State Police at Coudersport  have released details about one vehicle crash occurring last Friday on the North Brookland  road in the Ulysses Township. Craig Whitmer of Ulysses was driving a Ford F 150XLT and due to a medical condition he could not lift his legs to hit the brakes. The truck continued straight hitting  a tree. He was taken by Tri-Town Volunteer  Ambulance to UPMC  Cole for treatment of minor injuries.

Two people have been arrested for a criminal mischief  occurring on Elk Lick Road in Wharton  Township Potter County on first of May just after 5pm. Troopers  claim that  Matthew Harlacher  of Dover, Pennsylvania and James Vanatta Nana from East BerlinPA  fired shots into a building owned by National Fuel Gas several times.

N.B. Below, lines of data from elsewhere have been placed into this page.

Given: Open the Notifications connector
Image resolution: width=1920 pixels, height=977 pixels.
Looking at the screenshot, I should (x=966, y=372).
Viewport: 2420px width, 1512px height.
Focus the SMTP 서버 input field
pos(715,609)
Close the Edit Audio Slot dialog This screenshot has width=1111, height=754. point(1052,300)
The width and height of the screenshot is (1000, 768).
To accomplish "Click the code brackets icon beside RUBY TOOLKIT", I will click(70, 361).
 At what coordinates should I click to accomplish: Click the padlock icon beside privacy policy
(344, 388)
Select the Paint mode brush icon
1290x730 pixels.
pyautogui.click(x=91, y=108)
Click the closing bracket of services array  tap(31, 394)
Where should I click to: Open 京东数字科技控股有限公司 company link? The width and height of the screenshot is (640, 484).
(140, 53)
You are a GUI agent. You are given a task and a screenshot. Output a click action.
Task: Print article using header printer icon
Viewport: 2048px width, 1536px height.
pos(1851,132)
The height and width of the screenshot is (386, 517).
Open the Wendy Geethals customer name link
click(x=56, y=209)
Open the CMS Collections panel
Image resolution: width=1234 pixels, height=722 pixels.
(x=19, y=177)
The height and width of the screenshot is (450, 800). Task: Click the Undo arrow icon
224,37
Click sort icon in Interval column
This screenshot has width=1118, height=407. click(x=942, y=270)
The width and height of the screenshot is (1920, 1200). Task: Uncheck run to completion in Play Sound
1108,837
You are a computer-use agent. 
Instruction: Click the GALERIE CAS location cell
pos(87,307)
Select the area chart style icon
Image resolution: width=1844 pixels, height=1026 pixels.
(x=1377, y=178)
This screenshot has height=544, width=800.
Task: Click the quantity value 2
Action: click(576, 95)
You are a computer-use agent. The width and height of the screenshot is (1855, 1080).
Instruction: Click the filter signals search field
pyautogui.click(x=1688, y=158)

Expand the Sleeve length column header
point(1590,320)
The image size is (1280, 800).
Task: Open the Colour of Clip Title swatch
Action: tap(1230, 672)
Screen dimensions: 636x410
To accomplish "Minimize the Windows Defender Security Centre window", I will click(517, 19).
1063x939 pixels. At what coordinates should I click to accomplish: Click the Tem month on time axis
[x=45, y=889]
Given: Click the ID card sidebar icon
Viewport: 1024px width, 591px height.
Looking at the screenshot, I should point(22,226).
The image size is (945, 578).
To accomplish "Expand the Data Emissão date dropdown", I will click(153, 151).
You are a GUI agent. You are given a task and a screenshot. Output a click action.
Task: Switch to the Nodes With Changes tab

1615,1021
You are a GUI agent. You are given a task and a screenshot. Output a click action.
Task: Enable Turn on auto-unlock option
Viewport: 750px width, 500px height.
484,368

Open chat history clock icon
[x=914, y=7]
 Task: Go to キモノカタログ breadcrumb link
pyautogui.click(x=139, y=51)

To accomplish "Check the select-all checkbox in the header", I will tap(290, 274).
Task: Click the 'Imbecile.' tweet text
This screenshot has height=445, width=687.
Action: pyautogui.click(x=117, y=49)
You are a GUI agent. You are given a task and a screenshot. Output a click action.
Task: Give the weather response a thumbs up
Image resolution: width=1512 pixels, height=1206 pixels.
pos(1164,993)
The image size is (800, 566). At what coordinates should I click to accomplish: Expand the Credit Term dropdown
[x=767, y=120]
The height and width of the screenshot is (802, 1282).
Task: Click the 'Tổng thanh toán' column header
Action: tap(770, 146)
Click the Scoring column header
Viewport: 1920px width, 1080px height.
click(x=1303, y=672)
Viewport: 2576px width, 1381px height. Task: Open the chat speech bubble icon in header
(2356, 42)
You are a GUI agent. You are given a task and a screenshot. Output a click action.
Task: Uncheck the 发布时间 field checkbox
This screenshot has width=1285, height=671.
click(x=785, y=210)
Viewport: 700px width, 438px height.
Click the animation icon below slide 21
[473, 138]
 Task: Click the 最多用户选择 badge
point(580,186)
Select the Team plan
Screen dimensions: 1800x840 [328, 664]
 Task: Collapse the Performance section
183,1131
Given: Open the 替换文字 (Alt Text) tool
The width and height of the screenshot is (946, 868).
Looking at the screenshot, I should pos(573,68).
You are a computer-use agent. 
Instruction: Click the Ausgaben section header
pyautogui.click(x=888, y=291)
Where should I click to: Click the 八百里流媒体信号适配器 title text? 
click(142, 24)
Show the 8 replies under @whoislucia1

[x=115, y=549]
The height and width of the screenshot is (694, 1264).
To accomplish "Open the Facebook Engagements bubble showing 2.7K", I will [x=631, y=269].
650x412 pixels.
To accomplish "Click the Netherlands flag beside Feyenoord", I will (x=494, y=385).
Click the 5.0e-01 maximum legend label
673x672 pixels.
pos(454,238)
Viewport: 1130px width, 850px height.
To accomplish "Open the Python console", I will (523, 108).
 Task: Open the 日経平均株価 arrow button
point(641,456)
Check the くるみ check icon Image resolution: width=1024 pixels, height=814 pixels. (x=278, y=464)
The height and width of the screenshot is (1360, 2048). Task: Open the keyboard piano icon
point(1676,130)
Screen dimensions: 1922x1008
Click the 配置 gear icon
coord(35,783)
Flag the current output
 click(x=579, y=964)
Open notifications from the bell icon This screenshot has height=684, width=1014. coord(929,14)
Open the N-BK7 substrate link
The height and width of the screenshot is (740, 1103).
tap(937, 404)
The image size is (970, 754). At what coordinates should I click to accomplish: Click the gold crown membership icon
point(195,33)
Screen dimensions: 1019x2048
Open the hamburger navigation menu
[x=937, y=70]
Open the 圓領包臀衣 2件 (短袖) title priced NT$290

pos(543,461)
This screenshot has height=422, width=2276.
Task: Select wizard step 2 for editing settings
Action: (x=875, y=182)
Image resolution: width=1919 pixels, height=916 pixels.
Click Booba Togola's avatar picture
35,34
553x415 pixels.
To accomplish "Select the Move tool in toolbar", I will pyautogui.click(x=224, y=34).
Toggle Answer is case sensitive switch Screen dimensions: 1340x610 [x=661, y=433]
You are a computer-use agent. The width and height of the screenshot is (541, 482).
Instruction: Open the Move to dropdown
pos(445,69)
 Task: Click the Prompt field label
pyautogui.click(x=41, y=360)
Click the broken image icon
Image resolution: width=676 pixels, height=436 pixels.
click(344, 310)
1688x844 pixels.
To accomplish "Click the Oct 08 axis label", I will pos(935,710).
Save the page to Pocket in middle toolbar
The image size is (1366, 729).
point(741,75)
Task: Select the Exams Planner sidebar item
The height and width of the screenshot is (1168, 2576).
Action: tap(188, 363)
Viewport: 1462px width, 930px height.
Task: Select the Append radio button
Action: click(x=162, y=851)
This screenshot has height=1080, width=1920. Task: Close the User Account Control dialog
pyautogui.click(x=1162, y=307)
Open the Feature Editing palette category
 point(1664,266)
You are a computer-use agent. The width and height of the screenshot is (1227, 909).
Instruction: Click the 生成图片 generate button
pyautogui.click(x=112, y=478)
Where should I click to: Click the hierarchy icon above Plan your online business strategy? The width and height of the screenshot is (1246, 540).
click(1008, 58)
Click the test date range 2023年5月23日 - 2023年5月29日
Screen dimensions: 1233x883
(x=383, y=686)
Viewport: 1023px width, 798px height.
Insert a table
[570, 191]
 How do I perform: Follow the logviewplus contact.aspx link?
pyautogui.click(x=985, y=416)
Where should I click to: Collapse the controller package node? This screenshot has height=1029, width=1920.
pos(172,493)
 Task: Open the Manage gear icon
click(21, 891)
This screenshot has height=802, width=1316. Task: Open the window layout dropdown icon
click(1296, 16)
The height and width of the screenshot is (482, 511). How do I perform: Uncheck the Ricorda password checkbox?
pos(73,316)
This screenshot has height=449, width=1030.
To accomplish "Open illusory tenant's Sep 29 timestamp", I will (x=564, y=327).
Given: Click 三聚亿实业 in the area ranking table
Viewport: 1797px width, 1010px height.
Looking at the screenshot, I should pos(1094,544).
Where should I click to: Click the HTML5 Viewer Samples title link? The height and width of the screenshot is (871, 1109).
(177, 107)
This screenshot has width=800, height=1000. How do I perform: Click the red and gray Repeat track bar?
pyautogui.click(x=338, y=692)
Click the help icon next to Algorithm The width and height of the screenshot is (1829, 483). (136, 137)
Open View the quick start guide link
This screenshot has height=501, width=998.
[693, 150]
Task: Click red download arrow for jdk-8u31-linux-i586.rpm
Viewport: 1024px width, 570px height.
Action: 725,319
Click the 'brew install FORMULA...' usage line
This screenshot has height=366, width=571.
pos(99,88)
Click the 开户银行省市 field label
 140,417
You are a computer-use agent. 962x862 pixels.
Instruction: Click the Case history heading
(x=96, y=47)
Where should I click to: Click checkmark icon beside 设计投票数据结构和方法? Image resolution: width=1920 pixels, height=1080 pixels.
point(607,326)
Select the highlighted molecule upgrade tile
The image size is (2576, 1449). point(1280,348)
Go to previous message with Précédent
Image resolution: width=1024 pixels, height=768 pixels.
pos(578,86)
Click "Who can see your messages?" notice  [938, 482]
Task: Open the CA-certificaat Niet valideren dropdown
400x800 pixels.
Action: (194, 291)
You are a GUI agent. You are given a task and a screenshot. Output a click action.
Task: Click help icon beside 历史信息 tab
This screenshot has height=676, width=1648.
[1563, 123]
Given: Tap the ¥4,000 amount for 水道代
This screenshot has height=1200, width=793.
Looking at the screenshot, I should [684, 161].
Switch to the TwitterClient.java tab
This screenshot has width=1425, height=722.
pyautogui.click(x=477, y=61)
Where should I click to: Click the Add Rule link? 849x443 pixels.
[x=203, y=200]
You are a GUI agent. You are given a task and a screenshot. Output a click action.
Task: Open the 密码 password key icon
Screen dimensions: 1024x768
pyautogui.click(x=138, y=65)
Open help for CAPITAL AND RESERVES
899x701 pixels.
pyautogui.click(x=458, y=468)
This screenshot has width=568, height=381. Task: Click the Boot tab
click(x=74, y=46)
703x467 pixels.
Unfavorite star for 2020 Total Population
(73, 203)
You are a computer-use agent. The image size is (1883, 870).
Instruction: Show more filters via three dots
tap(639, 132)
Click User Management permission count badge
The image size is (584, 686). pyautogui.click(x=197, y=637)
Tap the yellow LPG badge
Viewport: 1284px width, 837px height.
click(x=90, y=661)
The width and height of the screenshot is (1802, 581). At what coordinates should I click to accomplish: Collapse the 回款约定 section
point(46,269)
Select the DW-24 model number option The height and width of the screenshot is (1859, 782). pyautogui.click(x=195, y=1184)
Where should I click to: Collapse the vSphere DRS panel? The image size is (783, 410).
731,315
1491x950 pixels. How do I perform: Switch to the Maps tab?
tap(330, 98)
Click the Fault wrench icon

Police say that information received at the scene was used to identify the suspects who are facing charges of reckless endangerment, criminal conspiracy, disorderly conduct and criminal mischief.

Ganelle  Jones, 30, of Tioga has been arrested for physical assault or an incident allegedly taking place Monday night at a house on North Hollow  Road in Sweden Township Potter  County. Troopers claim an investigation into a domestic violence incident resulted in charges being filed against Jones who  is charged also with harassment in addition to simple assault.